» Assignment:
In which lines of the data does the string "standings" appear? Copy every one.

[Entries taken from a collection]

----

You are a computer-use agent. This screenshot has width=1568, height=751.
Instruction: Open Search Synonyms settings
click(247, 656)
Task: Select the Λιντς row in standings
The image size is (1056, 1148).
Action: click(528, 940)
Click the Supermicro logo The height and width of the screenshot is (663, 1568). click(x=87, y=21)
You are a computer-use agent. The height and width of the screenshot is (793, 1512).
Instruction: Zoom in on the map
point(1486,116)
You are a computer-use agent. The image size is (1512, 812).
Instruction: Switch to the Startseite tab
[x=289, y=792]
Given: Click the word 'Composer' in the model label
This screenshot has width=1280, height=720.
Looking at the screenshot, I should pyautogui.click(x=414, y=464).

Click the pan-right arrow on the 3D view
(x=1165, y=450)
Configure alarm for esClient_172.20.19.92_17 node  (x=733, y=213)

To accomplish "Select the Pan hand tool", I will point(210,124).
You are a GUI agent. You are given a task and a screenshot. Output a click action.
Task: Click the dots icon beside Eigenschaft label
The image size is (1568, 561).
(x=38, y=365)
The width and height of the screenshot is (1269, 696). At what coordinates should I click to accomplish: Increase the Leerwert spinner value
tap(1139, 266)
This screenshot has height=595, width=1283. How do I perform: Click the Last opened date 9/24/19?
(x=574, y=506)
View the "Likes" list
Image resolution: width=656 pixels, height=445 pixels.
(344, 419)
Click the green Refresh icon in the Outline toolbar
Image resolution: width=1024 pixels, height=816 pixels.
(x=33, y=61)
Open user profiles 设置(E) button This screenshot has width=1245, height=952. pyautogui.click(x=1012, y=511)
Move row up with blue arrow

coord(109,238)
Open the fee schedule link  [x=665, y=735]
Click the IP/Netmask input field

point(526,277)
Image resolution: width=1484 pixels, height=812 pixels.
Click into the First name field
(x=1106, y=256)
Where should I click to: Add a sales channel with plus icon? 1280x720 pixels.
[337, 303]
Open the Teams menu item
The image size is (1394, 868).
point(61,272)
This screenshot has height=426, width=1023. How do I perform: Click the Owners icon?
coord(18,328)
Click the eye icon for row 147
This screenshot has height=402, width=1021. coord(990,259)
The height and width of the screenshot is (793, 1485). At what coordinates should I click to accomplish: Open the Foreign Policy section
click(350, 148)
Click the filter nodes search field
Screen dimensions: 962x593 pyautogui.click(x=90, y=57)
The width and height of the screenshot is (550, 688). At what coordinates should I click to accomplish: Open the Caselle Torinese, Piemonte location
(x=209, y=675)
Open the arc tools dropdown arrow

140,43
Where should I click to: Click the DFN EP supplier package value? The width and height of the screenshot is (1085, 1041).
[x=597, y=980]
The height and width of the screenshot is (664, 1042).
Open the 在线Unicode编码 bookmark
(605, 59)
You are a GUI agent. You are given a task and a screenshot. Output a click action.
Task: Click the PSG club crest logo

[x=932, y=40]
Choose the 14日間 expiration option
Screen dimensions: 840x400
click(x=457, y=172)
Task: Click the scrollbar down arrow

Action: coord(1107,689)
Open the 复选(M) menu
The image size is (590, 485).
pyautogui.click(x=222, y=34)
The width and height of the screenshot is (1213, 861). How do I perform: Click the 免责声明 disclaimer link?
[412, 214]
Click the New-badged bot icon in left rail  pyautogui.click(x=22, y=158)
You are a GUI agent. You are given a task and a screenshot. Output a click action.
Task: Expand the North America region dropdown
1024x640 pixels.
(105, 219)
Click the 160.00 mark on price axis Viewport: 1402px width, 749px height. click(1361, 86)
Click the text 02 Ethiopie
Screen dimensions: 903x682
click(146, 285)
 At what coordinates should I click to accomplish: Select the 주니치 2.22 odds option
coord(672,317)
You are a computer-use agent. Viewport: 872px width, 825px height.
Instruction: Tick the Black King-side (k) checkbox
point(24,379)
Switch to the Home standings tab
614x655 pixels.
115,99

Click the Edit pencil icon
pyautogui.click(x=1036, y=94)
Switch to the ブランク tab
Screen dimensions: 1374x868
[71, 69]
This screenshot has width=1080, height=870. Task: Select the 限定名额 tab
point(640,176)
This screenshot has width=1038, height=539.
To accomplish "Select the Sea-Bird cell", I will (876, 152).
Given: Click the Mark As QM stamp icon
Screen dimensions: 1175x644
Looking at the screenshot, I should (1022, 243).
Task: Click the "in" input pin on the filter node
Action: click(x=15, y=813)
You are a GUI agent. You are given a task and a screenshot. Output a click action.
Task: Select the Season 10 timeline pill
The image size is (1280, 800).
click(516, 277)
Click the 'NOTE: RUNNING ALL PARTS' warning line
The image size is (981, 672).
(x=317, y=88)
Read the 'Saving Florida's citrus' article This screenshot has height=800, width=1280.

----

» Result:
Task: Select the Λιντς row in standings
Switch to the Home standings tab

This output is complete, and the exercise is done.